Sunday, February 1, 2009

All children are special with needs!

"MOM" Muriel E (Hunt) Morris
When I was an editor at the Chatham Daily News more than 40 years ago, my mother decided to come from Chapleau and spend the summer with me. To keep herself busy during the day, she decided to take a summer course in education.

The times they were a changing in the late sixties in more ways than one, and education was included. Mom, who had taught school for 34 years at the time became increasingly frustrated with the new thinking in education being set out by the professor.

One day the professor said in effect that teachers must "account for individual differences" in children, and used some other trendy words in his lecture. Mom, who had not said a word in class all summer, raised her hand to ask him a question.

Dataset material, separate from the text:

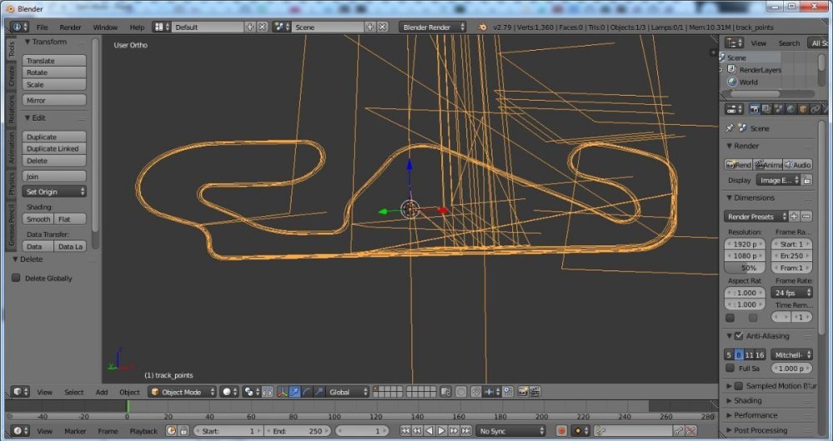
Task: Enable the Full Sample checkbox
Action: [x=731, y=368]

"Don't you mean that all children are special with needs?," she asked. I don't recall his reply to Mom, but I do know the rest of the class agreed with her. After spending her entire teaching career treating each and every child as special with needs, Mom retired two years later after teaching at Chapleau Public School and at Kekabeka Falls, shortly after I returned home to teach. My mother was Muriel E Morris.

Mom taught elementary school and emphasized the child before the subject content always.

Obviously she had no use for the labelling of children, or anyone else for that matter.

Let me give you an example that involved me. I was teaching economics at Chapleau High School, and almost all the students in my class failed a test. I was having coffee with Mom and pontificating against my class in typical teacher fashion. Mom stopped my little rant, made some suggestions including that maybe I scrap the course content as I had prepared it, and start over. She also suggested I might want to think about finding another career.

"Start where the students are, not where you are," she recommended, adding that she didn't have the foggiest notion what I was talking about when I tried to explain the material on the test.

I took her advice and we started over. In fact, as Junior "B" hockey was very big in Chapleau at the time, I used a hockey rink to teach the factors of production.

Some years later, a school board member, on a tour of the school, stuck his head in Room 104 and asked me, "Is there where they teach hockey?" I replied yes it was and offered to demonstrate. He didn't take me up on the offer.

Today, more than ever, I believe my mother was right, and I was so fortunate to finish my teaching career at College of the Rockies where I helped found a grad program in new media communications which was very student centred. I will always be indebted to Dr. Wm. Berry Calder, the president of COTR, who believed that the future is now in 1994 and supported me as we pioneered web based communications when many told me that email would never really catch on.


The advances in internet technology since I retired in 2000 have been phenomenal, and today I think of the possibilities for a real student centred education system where it is accepted that each child is special with needs.